+++ MATERIAL SHOWN

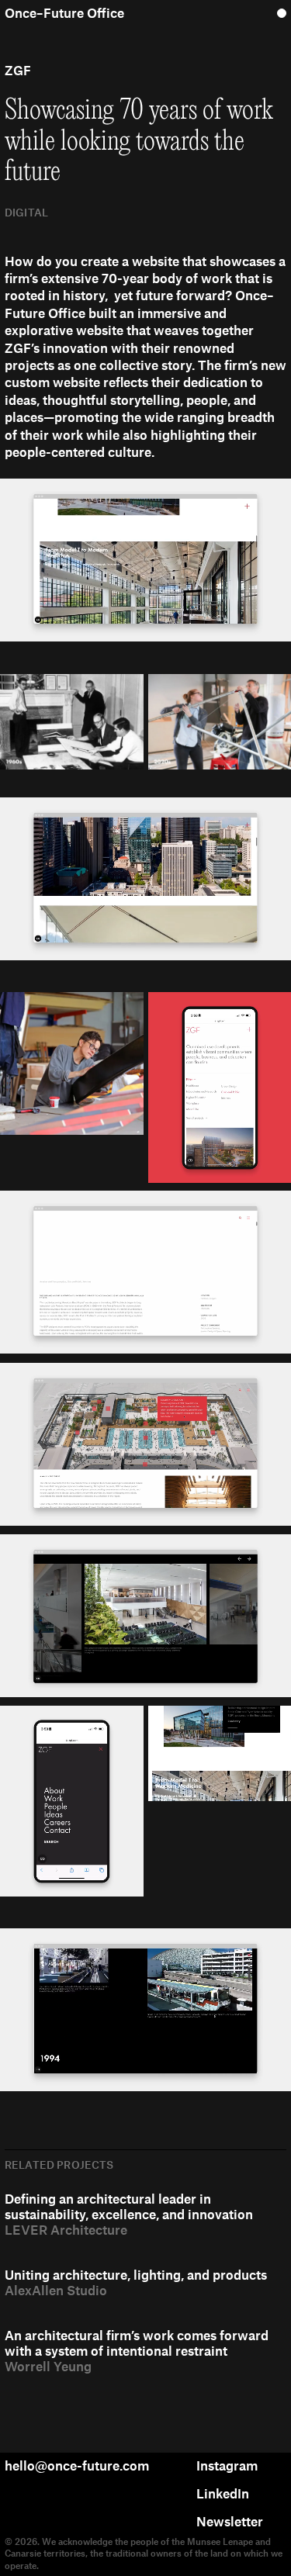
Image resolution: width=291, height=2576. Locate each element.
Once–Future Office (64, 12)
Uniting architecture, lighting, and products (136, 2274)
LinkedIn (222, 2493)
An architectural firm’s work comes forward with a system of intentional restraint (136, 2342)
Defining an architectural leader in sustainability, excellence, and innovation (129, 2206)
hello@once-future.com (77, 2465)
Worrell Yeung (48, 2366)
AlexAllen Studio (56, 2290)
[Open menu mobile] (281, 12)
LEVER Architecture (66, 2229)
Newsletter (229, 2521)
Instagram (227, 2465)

++++++
+++ MATERIAL SHOWN

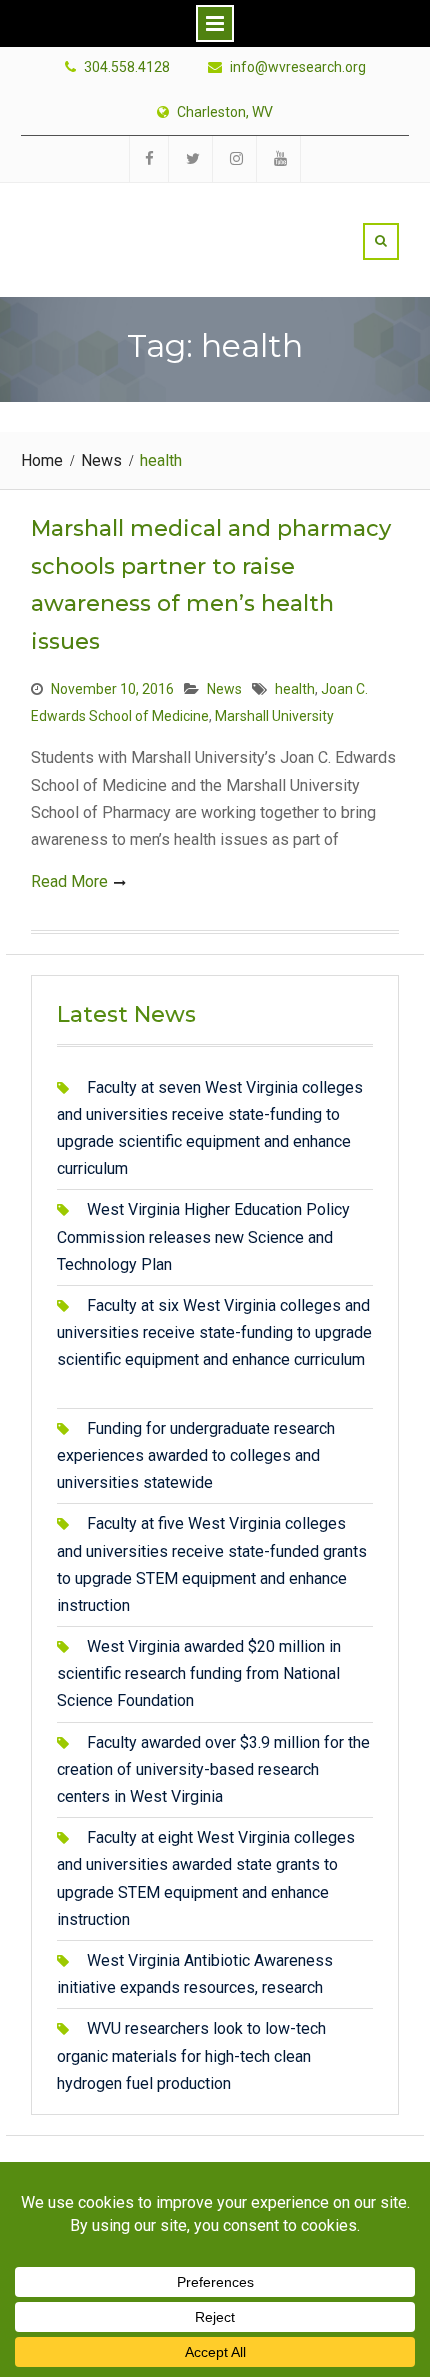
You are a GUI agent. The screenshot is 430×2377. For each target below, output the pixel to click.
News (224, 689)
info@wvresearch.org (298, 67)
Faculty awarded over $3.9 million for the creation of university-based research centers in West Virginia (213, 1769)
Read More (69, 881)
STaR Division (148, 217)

++++++
+++ MATERIAL SHOWN

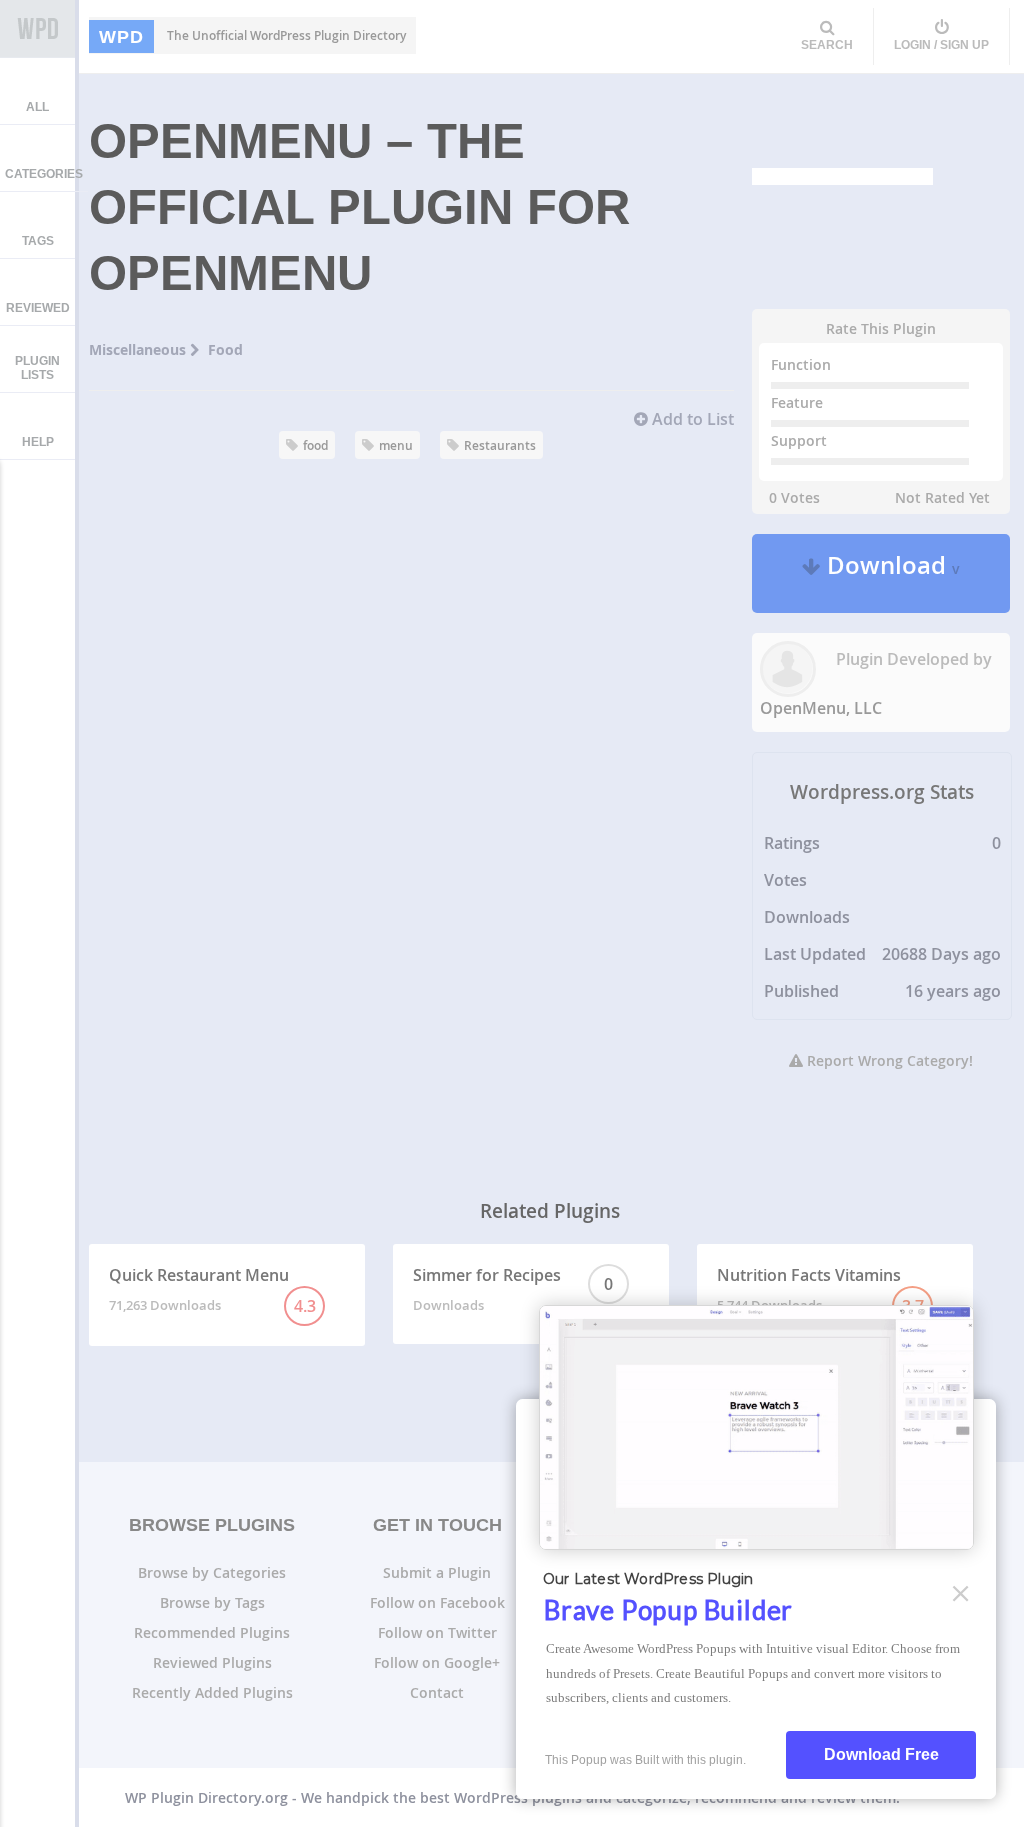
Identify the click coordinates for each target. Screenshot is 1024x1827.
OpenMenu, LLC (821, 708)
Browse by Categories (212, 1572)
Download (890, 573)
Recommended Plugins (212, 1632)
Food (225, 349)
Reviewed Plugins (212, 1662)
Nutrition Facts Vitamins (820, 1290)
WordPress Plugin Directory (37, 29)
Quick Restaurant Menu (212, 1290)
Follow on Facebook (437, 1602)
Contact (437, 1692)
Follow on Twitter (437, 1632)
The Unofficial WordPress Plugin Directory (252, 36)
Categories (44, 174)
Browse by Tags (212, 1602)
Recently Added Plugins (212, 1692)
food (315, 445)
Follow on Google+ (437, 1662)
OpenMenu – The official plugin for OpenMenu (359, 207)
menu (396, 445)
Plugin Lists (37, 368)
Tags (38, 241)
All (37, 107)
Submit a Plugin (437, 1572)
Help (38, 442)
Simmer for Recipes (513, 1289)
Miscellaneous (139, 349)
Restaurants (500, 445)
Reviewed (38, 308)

++++++

:: WHAT TO DO ::
Every line of the entries that includes "Browse" must be copied into the answer.

:: YOUR SOLUTION ::
Browse by Categories (212, 1572)
Browse by Tags (212, 1602)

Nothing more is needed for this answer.